Supplied entries -
[BEGIN]
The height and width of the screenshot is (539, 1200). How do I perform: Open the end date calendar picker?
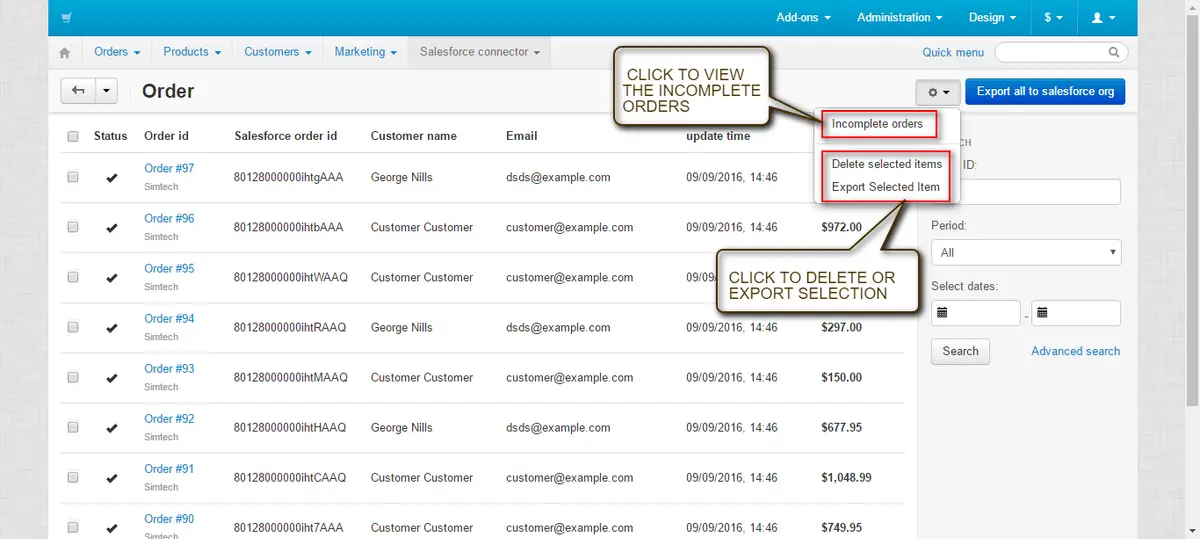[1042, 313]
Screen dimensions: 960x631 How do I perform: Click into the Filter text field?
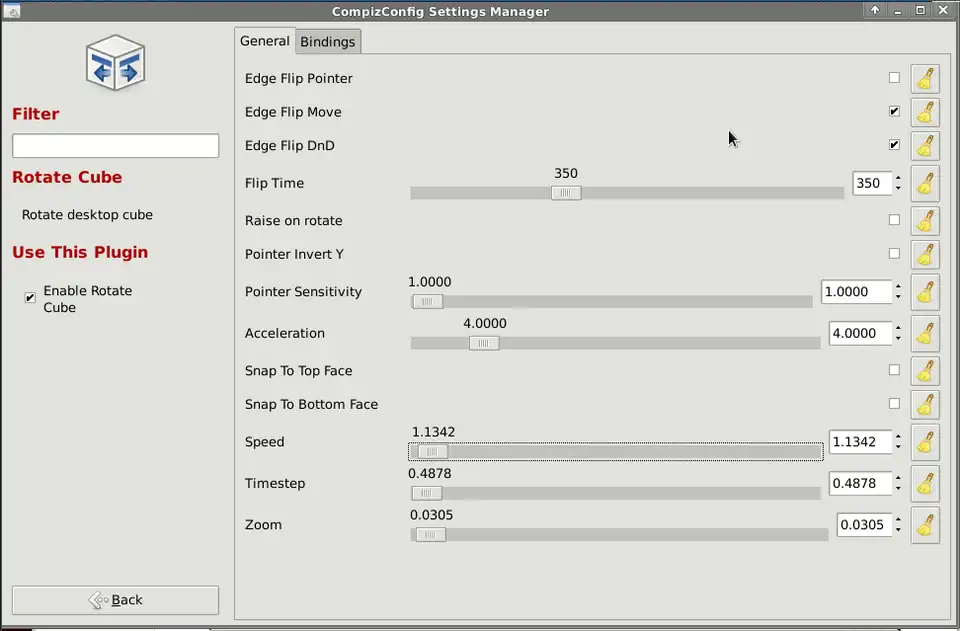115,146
[END]
[BEGIN]
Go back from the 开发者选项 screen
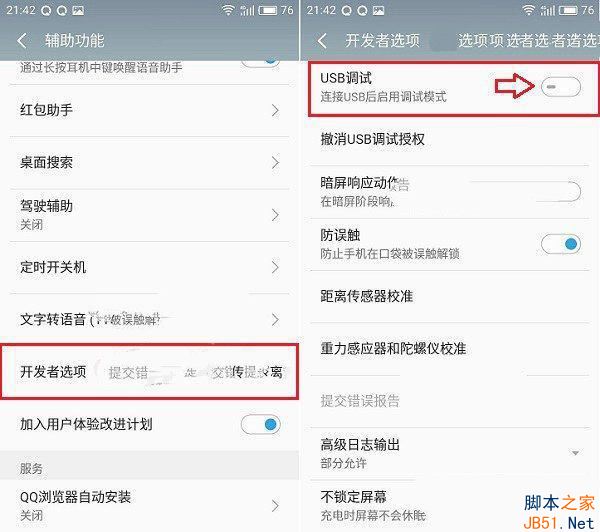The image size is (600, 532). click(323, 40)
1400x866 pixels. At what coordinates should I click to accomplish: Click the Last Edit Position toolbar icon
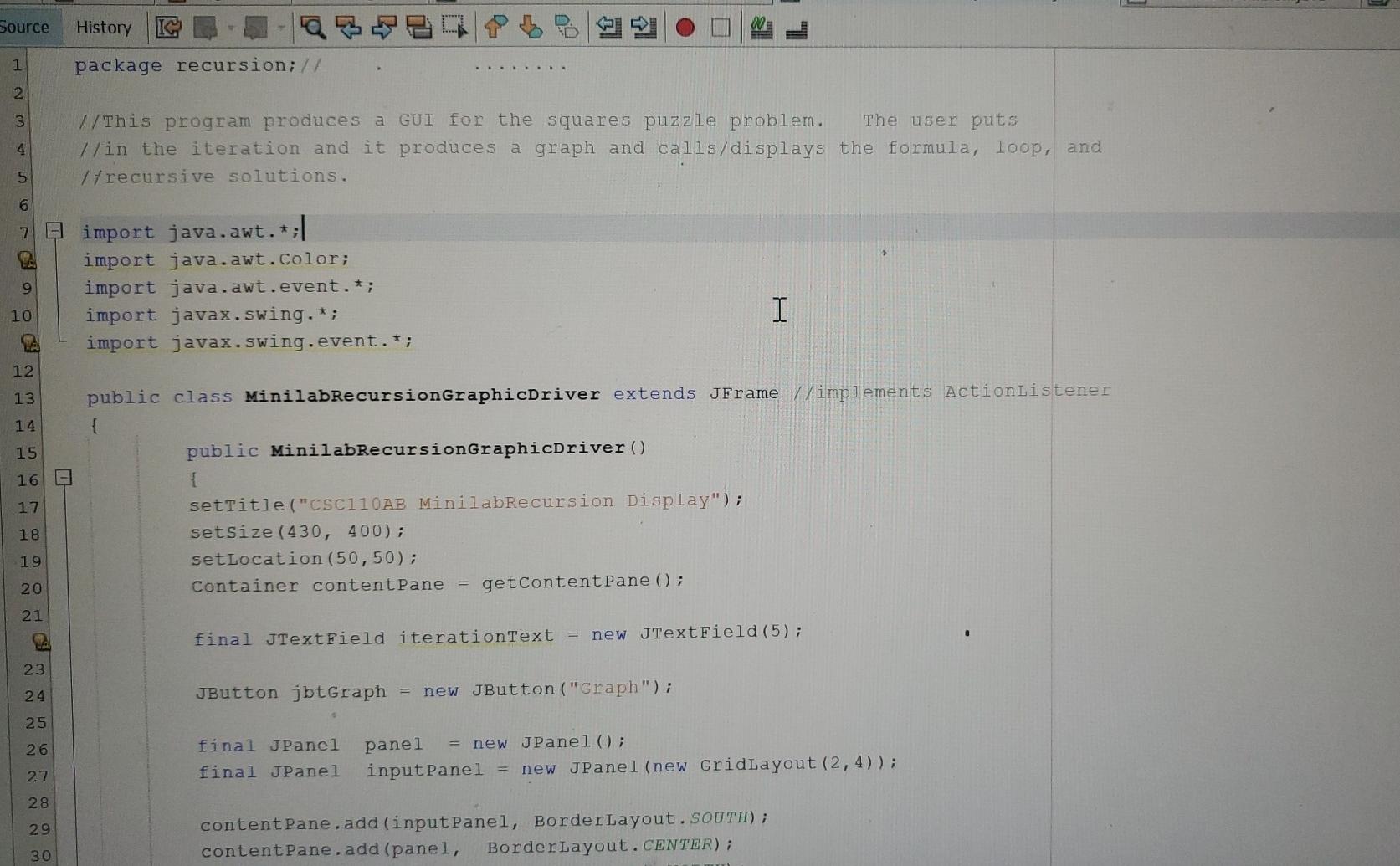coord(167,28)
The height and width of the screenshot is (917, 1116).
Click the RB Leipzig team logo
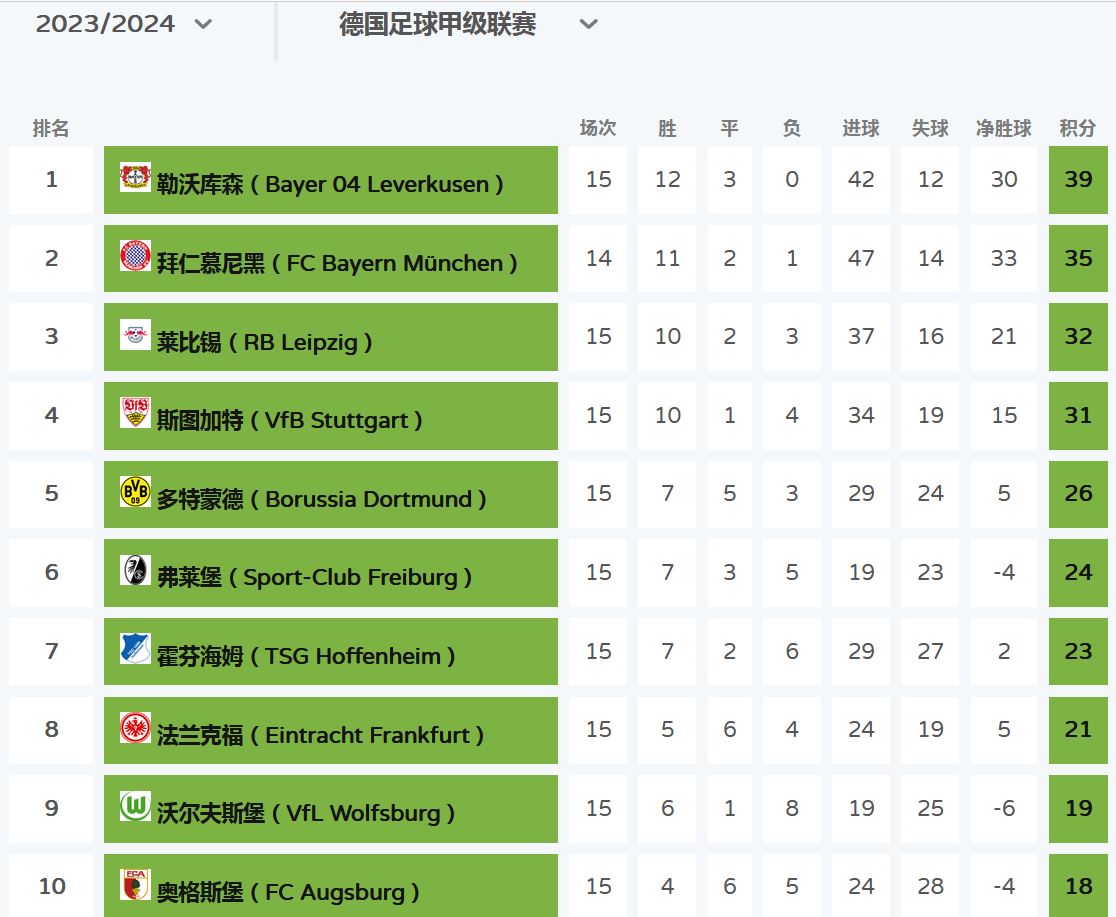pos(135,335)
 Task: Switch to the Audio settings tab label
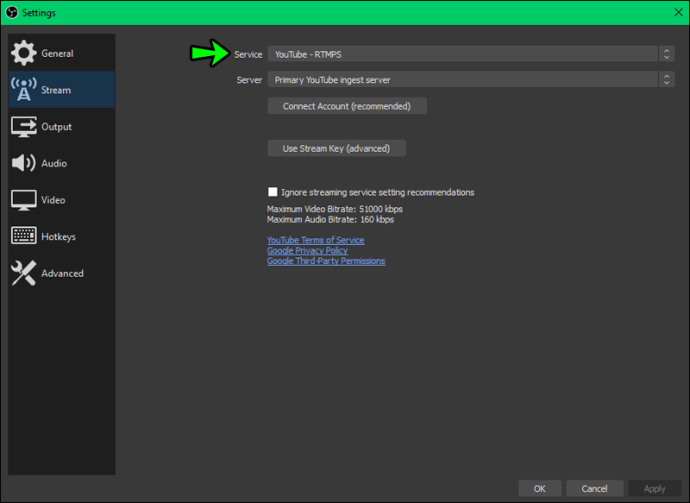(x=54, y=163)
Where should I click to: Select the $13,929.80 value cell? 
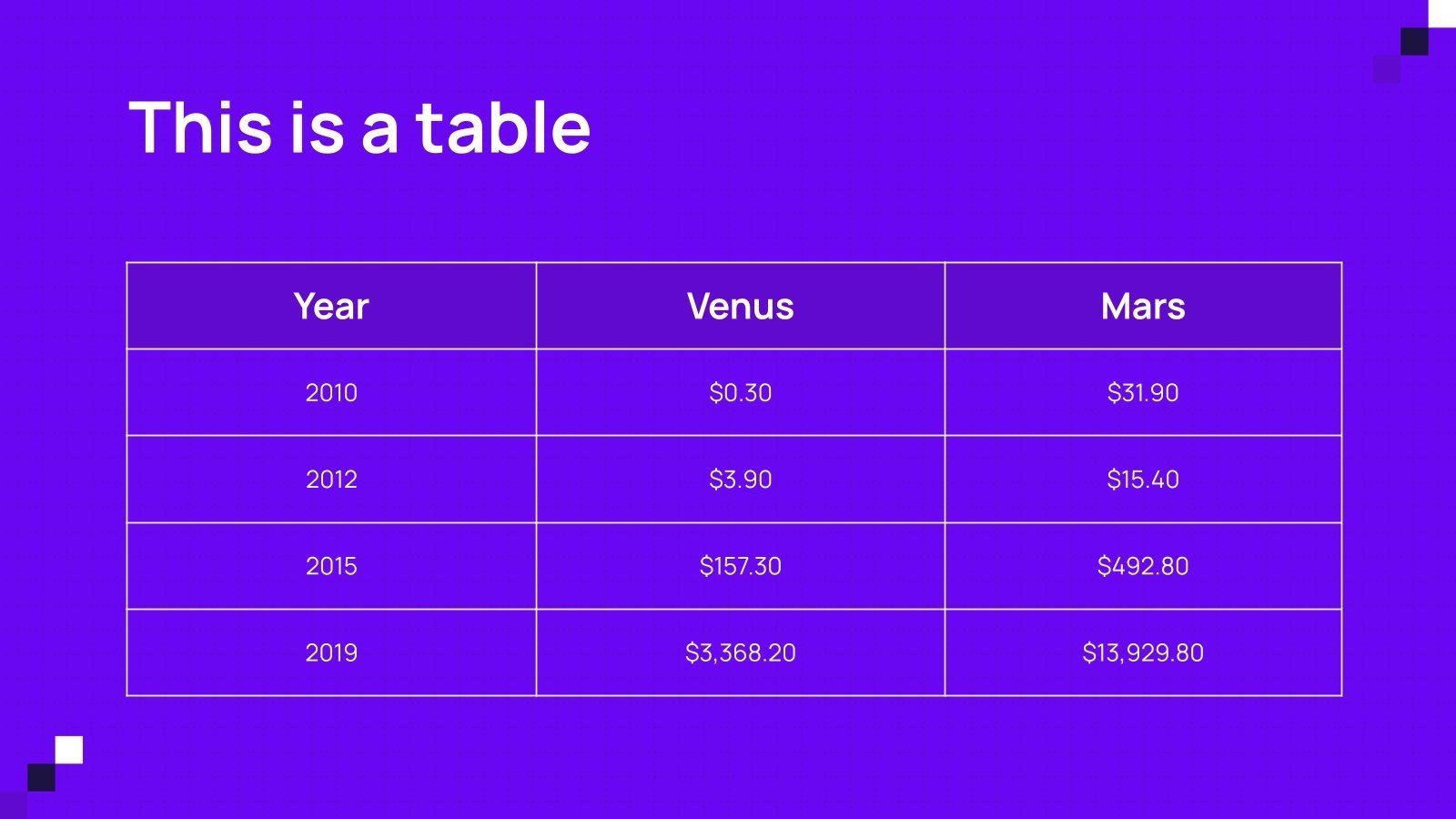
[END]
Your instructions -
Format the entries between the line containing "1400x866 pixels. At" and the line containing "Where should I", inclusive, as a JSON list of strings, one string per line, skipping blank lines and leaving out the pictures.

Solution to the problem -
[
  "1400x866 pixels. At what coordinates should I click to accomplish: Click the Last Edit Position toolbar icon",
  "coord(167,28)",
  "The height and width of the screenshot is (917, 1116).",
  "Click the RB Leipzig team logo",
  "pos(135,335)",
  " Task: Switch to the Audio settings tab label",
  "(x=54, y=163)",
  "Where should I click to: Select the $13,929.80 value cell? "
]